Japanese whaling vessel refuses tow from Greenpeace

EARLY END TO SEASON?The only Japanese ship in the Southern Ocean capable of processing whale carcasses has been damaged in a deadly fire


The crew of a Japanese whaling ship stranded in Antarctic waters by a fatal fire were attempting yesterday to repair its engines so that they can reach safety by their own power rather than accept a tow from Greenpeace, an official said.

Peter Williams, deputy director of the rescue agency Maritime New Zealand, said the threat of an environmental disaster from the 1,000 tonnes of fuel aboard the 8,000-tonne Nisshin Maru was not immediate because the weather forecast was good for the next three days.

"But our concern is that conditions can change very quickly in the Southern Ocean," Williams said.

The crew had established that the ship had not suffered structural damage, he said.

The Nisshin Maru is the only ship in a Japanese whaling fleet in the Southern Ocean able to process whale carcasses and the season may have to be abandoned if the ship is inoperable.

New Zealand officials and environmentalists have expressed concern that the stricken factory ship -- left without engine power by the fire on Thursday and carrying 500,000 liters of heavy oil and 800,000 liters of furnace oil -- could threaten the Antarctic's biggest penguin rookery at Cape Adare, about 175km away.

Williams said he did not know what the crew had done with the body of a 27-year-old crewman killed in the blaze that was found below deck on Saturday. A cause of the blaze has not been announced.

The Nisshin Maru was being assisted by three ships of the Japanese whaling fleet, the largest a 9,000 tonne tanker, he said.
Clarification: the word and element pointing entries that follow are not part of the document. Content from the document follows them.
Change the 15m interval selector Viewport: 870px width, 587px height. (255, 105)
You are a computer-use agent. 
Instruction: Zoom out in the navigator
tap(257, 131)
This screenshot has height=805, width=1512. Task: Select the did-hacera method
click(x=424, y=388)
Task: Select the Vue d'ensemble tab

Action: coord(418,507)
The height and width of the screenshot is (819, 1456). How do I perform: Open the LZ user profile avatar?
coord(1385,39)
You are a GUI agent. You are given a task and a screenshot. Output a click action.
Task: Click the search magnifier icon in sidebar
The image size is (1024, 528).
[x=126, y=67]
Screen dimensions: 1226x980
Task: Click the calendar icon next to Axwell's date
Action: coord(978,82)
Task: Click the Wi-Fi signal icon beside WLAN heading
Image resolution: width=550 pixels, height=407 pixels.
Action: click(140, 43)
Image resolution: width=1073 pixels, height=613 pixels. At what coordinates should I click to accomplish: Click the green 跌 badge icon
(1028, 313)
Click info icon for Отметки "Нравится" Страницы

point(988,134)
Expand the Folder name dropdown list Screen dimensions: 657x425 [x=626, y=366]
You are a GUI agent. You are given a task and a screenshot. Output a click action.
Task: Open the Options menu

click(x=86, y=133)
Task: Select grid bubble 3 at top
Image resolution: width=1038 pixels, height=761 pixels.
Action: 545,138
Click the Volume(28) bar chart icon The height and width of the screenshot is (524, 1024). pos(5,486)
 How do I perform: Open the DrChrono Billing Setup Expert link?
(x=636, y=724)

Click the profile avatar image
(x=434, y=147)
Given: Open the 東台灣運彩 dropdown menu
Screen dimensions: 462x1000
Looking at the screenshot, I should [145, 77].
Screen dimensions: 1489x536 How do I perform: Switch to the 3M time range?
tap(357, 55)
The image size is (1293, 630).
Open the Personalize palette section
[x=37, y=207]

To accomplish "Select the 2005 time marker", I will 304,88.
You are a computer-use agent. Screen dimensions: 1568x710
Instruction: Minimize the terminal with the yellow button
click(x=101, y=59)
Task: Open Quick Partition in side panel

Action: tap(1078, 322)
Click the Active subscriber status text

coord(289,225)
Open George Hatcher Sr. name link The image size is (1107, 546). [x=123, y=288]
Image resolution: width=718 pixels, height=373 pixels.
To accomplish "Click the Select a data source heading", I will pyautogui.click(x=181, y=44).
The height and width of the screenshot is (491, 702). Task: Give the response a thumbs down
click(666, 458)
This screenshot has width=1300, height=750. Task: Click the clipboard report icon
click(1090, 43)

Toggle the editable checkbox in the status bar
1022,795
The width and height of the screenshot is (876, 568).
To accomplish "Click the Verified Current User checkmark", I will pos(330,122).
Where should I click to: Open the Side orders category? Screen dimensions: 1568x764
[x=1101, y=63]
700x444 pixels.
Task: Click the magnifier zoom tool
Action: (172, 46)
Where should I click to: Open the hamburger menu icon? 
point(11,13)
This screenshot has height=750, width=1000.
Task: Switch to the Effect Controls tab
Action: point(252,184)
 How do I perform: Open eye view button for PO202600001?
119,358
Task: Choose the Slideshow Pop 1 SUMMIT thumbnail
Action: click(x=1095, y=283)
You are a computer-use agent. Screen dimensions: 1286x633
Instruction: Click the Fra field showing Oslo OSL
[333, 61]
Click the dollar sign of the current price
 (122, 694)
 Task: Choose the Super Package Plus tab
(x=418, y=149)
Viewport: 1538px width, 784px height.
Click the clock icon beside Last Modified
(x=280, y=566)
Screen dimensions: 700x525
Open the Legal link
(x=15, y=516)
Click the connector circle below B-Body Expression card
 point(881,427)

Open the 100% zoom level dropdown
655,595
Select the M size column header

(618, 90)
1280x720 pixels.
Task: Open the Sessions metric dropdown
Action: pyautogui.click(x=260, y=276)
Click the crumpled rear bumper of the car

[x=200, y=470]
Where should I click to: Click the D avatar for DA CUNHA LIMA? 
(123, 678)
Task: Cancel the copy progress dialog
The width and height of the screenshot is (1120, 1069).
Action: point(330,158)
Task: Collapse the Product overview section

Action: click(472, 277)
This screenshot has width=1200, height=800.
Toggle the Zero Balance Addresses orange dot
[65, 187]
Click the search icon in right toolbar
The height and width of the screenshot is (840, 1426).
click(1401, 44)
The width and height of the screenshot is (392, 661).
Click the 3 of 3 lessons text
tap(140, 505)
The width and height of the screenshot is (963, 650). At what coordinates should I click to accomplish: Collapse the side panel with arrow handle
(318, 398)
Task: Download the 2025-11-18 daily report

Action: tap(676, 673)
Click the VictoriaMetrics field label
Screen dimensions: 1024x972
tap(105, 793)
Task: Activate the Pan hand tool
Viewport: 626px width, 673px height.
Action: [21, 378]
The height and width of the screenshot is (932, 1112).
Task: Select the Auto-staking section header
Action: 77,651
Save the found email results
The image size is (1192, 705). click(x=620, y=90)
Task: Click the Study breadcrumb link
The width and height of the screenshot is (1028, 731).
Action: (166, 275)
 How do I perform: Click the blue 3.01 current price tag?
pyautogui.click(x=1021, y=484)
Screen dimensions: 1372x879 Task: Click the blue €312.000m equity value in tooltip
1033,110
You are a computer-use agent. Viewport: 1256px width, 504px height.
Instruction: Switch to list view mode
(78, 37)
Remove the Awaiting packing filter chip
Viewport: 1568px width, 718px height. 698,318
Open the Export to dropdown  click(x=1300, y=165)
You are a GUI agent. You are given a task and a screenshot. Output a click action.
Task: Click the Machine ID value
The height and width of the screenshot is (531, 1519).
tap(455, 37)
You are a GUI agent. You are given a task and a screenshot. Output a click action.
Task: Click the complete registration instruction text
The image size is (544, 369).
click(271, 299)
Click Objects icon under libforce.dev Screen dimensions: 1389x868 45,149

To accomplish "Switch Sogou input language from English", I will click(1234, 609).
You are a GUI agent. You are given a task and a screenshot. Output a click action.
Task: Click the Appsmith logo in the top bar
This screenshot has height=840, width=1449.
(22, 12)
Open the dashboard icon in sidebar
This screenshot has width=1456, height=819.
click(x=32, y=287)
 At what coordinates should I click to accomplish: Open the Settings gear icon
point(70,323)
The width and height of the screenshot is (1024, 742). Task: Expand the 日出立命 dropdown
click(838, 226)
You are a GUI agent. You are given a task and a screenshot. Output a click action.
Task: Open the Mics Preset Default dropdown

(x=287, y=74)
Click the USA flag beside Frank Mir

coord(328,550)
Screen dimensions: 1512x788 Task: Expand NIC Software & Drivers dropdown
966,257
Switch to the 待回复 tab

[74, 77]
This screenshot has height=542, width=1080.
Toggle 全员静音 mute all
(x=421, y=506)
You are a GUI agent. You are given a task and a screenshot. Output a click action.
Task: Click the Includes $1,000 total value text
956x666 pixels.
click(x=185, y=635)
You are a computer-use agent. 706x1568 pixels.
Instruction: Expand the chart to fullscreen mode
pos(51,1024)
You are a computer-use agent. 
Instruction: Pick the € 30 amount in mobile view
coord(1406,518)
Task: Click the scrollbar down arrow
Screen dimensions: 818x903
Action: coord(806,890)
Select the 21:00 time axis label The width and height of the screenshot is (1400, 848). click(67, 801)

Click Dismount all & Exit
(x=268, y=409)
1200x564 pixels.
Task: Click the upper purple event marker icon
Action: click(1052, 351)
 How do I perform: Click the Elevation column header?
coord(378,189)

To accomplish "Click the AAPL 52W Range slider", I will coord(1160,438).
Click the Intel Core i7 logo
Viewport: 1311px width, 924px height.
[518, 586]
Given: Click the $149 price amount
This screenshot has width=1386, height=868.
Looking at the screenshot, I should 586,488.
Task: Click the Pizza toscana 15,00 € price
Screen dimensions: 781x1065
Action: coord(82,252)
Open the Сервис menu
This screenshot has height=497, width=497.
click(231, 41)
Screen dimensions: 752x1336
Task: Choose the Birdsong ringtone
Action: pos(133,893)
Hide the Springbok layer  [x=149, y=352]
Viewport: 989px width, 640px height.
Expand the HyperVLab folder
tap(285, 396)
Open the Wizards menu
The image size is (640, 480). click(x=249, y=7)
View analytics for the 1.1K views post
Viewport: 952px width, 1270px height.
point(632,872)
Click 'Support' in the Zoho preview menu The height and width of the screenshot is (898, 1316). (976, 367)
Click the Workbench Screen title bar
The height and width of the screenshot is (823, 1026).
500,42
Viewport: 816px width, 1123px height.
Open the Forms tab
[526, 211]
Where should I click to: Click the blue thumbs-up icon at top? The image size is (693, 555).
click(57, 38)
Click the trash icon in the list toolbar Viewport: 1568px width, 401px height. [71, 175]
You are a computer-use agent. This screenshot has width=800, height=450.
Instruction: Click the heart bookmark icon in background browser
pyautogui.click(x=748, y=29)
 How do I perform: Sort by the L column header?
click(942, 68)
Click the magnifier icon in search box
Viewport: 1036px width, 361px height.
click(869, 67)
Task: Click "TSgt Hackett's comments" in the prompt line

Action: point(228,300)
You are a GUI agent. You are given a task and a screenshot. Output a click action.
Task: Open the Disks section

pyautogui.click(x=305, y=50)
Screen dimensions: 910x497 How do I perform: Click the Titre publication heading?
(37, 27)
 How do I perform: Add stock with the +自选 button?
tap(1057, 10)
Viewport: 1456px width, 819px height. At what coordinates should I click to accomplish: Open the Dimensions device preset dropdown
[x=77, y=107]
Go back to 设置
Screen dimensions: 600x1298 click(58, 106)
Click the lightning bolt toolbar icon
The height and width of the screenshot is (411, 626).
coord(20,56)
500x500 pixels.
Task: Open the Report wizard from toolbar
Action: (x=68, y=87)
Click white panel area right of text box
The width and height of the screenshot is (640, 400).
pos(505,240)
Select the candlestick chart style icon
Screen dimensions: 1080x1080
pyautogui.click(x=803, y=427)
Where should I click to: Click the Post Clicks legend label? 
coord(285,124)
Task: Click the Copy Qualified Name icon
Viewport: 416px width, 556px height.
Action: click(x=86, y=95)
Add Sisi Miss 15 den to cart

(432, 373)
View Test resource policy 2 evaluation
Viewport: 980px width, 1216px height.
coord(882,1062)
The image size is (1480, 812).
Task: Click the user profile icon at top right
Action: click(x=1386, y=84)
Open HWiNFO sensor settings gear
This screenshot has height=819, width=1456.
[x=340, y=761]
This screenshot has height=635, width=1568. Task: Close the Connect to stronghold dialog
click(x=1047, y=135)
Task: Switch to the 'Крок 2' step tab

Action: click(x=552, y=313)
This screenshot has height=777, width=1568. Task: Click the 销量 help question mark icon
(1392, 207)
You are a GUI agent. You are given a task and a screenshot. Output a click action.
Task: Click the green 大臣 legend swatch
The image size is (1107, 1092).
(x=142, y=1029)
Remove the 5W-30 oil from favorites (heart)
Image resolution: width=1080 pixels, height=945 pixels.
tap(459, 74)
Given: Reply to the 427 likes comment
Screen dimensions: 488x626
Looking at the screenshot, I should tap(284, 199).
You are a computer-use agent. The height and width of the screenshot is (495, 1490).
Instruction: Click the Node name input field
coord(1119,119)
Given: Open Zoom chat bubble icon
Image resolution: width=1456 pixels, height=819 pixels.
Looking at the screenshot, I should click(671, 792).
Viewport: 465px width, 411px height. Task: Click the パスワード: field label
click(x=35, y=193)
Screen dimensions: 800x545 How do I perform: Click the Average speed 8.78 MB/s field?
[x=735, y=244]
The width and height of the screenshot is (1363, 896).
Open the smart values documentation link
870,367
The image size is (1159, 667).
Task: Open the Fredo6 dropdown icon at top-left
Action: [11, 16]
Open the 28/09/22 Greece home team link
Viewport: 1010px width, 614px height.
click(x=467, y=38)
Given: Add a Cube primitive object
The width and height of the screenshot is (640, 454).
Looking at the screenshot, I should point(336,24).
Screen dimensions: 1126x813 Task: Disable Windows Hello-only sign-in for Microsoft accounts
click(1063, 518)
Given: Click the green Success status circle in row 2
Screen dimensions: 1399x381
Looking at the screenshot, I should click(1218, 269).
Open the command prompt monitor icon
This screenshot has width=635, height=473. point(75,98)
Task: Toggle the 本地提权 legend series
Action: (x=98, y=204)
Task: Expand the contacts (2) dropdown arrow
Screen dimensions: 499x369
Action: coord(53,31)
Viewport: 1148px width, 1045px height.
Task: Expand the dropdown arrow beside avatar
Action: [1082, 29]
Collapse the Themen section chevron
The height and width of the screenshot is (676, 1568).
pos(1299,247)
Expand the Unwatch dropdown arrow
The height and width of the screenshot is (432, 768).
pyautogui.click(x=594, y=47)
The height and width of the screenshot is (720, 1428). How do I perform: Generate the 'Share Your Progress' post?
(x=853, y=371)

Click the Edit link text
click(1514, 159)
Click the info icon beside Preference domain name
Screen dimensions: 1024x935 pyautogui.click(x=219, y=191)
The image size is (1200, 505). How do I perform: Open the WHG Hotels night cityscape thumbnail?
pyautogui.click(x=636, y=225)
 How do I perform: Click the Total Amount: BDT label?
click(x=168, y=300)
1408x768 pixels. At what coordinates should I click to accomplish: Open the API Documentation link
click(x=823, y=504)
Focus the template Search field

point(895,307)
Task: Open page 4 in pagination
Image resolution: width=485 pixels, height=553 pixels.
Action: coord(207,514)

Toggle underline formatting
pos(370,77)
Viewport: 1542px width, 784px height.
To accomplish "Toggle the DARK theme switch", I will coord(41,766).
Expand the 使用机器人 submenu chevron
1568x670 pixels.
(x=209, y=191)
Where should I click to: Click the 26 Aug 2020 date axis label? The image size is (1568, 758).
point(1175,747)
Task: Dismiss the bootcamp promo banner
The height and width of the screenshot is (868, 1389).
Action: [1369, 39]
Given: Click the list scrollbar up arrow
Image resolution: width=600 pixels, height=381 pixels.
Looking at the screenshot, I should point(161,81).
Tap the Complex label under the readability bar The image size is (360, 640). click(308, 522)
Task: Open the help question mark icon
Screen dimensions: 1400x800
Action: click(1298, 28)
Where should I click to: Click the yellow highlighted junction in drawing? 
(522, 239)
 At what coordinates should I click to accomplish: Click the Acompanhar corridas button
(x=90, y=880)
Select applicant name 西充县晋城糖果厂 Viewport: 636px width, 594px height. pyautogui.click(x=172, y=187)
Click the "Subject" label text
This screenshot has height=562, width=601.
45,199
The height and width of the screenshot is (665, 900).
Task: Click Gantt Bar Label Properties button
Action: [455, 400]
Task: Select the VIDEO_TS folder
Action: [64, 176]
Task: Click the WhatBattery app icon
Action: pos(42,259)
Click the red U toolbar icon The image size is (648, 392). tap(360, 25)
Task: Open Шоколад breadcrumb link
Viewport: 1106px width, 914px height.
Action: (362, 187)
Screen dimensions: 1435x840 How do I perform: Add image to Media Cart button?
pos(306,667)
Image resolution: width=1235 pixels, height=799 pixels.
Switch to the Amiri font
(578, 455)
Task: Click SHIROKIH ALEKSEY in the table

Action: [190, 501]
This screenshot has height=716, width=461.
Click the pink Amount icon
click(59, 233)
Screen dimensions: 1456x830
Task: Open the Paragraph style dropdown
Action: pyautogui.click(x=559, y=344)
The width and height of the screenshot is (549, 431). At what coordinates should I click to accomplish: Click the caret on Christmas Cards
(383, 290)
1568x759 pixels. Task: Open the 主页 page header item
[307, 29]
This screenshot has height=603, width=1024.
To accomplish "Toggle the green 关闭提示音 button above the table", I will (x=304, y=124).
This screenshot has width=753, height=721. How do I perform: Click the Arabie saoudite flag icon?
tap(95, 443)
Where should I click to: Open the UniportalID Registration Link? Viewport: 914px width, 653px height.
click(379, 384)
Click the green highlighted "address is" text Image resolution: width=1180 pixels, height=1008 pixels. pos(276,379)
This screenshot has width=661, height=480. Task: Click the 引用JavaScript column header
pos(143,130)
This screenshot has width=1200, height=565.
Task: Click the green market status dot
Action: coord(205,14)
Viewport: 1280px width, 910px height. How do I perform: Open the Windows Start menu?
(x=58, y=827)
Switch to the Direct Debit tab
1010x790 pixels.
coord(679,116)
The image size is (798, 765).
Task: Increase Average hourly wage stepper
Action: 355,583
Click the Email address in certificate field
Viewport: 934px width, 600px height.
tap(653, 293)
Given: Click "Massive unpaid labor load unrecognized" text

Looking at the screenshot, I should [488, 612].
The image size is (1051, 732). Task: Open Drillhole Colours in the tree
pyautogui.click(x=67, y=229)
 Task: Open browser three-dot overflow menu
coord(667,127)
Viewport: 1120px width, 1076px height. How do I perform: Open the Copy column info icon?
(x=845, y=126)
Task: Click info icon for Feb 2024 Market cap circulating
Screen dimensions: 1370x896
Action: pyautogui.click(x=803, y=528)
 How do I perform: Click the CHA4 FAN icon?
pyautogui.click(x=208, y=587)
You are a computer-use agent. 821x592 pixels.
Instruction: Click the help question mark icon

But the Greenpeace ship at the scene, Esperanza -- a converted Russian tug -- was the most suitable to provide a tow, he said. The whalers have refused Greenpeace's offers of assistance.

Any commercial tug was at least a week away and one with icebreaking capability might not be available, he said.

The US Coastguard icebreaker Polar Sea had left the scene and was headed to the southern Australian port of Hobart, Williams said.

Japan's Fisheries Agency said on Saturday officials had not given up hope of reviving the vessel, though they were not sure if the expedition could go on.

The fleet planned to hunt up to 945 whales from mid-December to the middle of next month. It was not immediately known how many whales have been killed so far.

Japan says its annual whale hunts, begun after the International Whaling Commission imposed a global ban on commercial whaling in 1986, are for research. The meat from the whales they catch is sold as food.